We standing up at xk and we choose a direction first.

After that, we move along this direction with a step size αk.

Notice that this direction must be a descent direction.

To measure the global convergence, we need some notations.

Firstly, let's use cos(θk) to denote the vector

between the minus gradient and the pk vector.

So we use cos(θk) to measure their inner product.

This is a standard definition.

Now we have another notation called the level set.

So level set is defined as the collection of the x

whose function value is smaller than or equal

to the initial starting point x0.

So actually, we are looking for

the minimizer of this function inside of this level set,

because the function value will always be smaller than f(xo ).

Now let's recall the line search update,

as well as other settings for the Zoutendijk's Theorem.

So the line search strategy update is the following form,

as we just mentioned.

And we use the descent direction pk,

which means that this strictly negative condition must hold.

Then thirdly, the step length αk we require

that it satisfies the Wolfe condition.

so recall that we introduced the Wolfe condition

in the second part of chapter three.

And we detailed the Wolfe condition here

with some parameters between zero and one.

So this is the setting for the Zoutendijk's Theorem.

Also we have some assumptions for this theorem.

For example, the bounded below assumption,

we assume that the function we are looking for,

the minimizer is bounded below.

Otherwise, we cannot find the minimizer.

So this assumption is a reasonable one.

Another one is that we require f is continuously differentiable

in an open set N, which contains the level set.

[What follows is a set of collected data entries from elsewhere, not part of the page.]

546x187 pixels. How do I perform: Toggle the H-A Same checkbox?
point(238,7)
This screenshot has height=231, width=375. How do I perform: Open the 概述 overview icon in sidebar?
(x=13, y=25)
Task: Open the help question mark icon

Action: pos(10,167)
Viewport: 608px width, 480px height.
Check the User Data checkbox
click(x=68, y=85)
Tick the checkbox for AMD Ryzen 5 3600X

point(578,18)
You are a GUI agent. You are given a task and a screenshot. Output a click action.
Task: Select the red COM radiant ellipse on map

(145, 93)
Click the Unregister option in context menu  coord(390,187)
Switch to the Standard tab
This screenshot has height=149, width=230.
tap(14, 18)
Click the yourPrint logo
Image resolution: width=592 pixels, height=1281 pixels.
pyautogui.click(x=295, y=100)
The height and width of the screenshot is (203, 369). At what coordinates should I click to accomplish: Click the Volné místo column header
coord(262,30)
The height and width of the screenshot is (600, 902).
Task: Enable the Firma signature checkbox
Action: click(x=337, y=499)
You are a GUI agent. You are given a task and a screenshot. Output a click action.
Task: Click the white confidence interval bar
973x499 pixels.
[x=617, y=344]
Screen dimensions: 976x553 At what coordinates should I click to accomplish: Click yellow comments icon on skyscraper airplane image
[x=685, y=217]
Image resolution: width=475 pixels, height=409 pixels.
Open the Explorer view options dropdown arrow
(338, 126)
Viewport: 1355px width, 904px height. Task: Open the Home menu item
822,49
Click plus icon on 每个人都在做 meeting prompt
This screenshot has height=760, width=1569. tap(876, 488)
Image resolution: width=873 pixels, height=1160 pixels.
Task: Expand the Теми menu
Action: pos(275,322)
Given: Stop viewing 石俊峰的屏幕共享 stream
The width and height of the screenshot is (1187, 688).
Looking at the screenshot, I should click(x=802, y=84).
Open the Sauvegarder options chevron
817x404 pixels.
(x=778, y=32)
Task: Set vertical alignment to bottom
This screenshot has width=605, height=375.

So in other words, this function

must be continuously differentiable over all the level set.

The third one is about the gradient.

We require the gradient is Lipschitz continuous.

In other words, we have the constant L

to make the condition hold for any point in this N.

So these are three assumptions in Zoutendijk's Theorem.

Now with the above settings and assumptions,

we will have the result in the following.

So the result of Zoutendijk's Theorem basically says the series,

so this is the series, the series is convergent.

In other words, all the sequence (cos(θk))^2 multiplied

by the norm square of gradient, they are convergent.

This result is a key result to prove

the global convergence of line search methods.

And this result is due to Zoutendijk.

So we refer to this theorem as Zoutendijk's Theorem.

And this condition, we call it Zoutendijk condition.

Now let's take a look at the implementation of this result.

So before that,

let's first present how we can show the Zoutendijk's Theorem.

To show the Zoutendijk's Theorem,

the first step is that we have to prove the following conditions.

The bottom condition actually shows that

the difference between the two function values,

they have some lower bounds.

So to reach this aim, let's start from the first step,

one by one. Now step one,

we use the curvature condition in Wolfe condition.

So this is the second condition in the Wolfe condition.

And we add from both sides the gradient term here.

And we can reach this term.

So this term basically contains a difference between two gradients.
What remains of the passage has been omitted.